- Location: Wauconda, Illinois
- Coordinates: 42°15′14″N 88°07′49″W﻿ / ﻿42.2539°N 88.1302°W
- Area: 67 acres (27 ha)
- Established: 1972
- Governing body: Illinois Department of Natural Resources
- Website: www.dnr.illinois.gov/INPC/Pages/Area2LakeWaucondaBog.aspx

U.S. National Natural Landmark
- Designated: 1972

= Wauconda Bog Nature Preserve =

Wauconda Bog Nature Preserve is a tamarack bog nature preserve located in Wauconda (a suburb of Chicago) Lake County, Illinois. It is a National Natural Landmark.

==Biological history==
The Wauconda Bog is a wetland created by the Wisconsin glaciation, the most recent of the so-called ice ages to affect the Illinois landscape. Core samples have been extracted from the peat layers contained within the bog, and they have told a vivid story of climate change in central North America during the postglacial period. Different levels of temperature and precipitation encouraged the growth of very different kinds of plant life during this period; these diverse species released large quantities of characteristic pollen, which was trapped within the layers of peat preserved here.

::::::::::

# [WORK ITEM A]
In the Wauconda Bog article, what created the bog?
# [WORK ITEM B]
Continue the Wauconda Bog article from its last sentence.

::::::::::

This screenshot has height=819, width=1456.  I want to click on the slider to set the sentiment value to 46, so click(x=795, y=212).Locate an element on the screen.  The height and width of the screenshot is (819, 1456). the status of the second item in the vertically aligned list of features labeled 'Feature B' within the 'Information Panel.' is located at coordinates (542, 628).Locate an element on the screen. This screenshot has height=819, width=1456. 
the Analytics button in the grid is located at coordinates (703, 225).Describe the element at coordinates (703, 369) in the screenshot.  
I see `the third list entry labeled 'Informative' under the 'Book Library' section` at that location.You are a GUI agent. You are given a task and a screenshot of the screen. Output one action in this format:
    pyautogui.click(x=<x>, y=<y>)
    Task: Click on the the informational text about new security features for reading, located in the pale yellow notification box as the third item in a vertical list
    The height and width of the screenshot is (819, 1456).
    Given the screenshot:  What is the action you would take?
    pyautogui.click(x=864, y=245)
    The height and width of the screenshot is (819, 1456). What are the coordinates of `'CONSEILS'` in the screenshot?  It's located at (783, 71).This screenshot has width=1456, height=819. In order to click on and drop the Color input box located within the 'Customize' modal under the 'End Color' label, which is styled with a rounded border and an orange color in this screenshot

::::::::::

# [EXERCISE OUTPUT A]
The Wisconsin glaciation created it.

# [EXERCISE OUTPUT B]
Geomorphologists sometimes compare the Wauconda Bog with the nearby Volo Bog, also a National Natural Landmark located about 7 miles (11 km) north of the Wauconda Bog. The two bogs displays different stages of a bog's life cycle. The Wauconda Bog, unlike Volo Bog, no longer has any patches of open water; instead, layers of wet and damp peat support characteristic wetland plant forms such as tamarack, cattails, wetland orchids, yellow birch, and poison sumac.

==Today==
A 67 acre parcel that comprises the Wauconda Bog site is owned by the Lake County Forest Preserve District. It is minimally accessible to the public. U.S. Highway 12 adjoins the bog.

The bog was named as an Illinois Nature Preserve in 1970, and was designated a National Natural Landmark in 1972.